My name is Daniel Van Gerpen, a Fresno based artist. I have been surrounded by agricultural landscapes my entire life. I grew up in the Midwest surrounded by corn and bean fields. The vibrating rows vibrated in my periphery as I endeavored on many a drive through the country. When I moved to California as a young adult I found the fertile fields of the Salinas Valley a source of artistic inspiration. It was not until my migration to the central valley in the throws of a drought that my interest turned to the relationship between the fields and their water sources.
While exploring this relationship I discovered that the best way to represent this relationship was from a higher perspective. I began studying and exploring the geometry of the agricultural region that I now call home. I am intrigued by the juxtaposition of the linear man made fields intersected and stirred by the organic nature of the river.

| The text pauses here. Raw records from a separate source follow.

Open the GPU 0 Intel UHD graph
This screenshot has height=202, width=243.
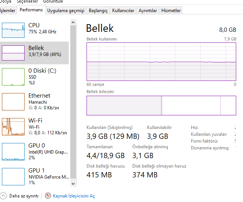pos(13,152)
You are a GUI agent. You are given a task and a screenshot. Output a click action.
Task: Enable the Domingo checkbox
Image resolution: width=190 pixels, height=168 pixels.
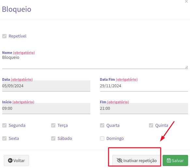[102, 138]
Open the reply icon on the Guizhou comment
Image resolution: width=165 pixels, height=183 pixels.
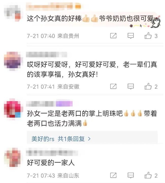(x=131, y=36)
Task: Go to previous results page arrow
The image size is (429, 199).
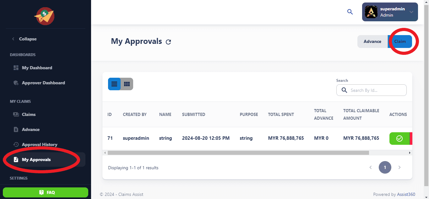Action: click(371, 167)
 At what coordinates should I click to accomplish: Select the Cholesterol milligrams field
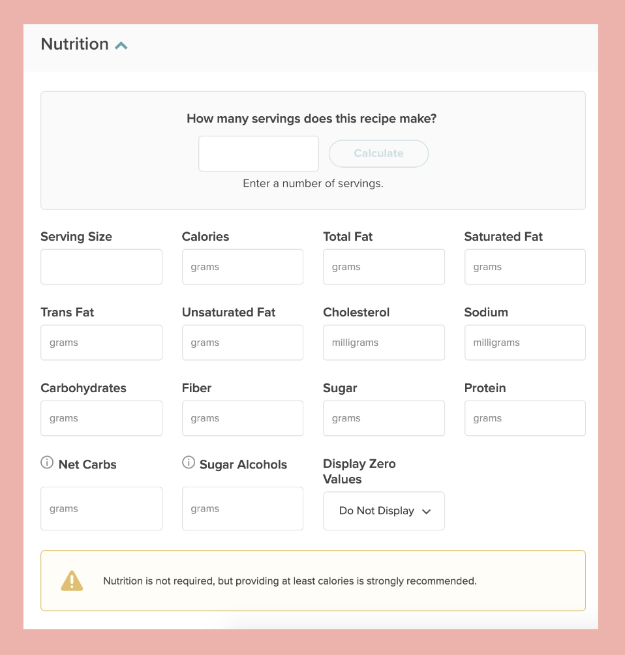(x=384, y=343)
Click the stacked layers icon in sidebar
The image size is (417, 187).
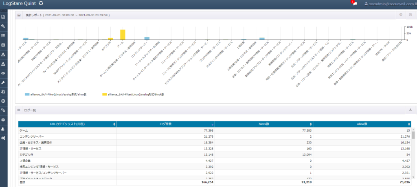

My inspiration really began to take flight when I was able to take a low altitude flight over the valley. As the plane and the sun began to rise simultaneously so did my love of this new perspective. Seeing the sun reflect off the winding river and the sun casting long shadows across the fields I attempted to capture as much inspiration as my camera could take in. I was also mindful to take in the scenery as well. There is something about the quality of morning light and atmosphere that the camera can never capture. Therefore, it is important to be present in the place of inspiration and try and remember how a place feels. I think this is why I love painting more than photography. A photo can tell you what a place looks like, but a painting can express how a place feels. I know I am on the right track as I am contacted on social media by people who now live across the country. They remark how my work feels like home.
I am often asked where each piece comes from. My typical response is that the pieces are often inspired by actual places but they are edited and simplified in an attempt to capture the feeling of a place. Therefore, while many images are familiar they are often not a place you can actually go to. I pull inspiration from photographs and merge ideas into sketches before putting brush to canvas. The sketching process allows me to work through many ideas, compositions, and changes in a more efficient manner and allows me to combine many scenes into one. Often color studies are also prepared before a major piece is begun. Even with all of this preparation the painting remains organic until the very end. Things can change in process and many paintings consist of several layers. This process adds to the texture of the final piece and is an integral part of the process.
Much of my inspiration comes from the areas following the San Joaquin and Kings Rivers as well as the canals that transport water to various locations.
While there are no figures in my work the human influence is quite present. The rows and roads bisect the compositions as gridded fields take shape on the canvas and shimmering rivers cut a cool wavy line through the verdant and sometimes arid landscape.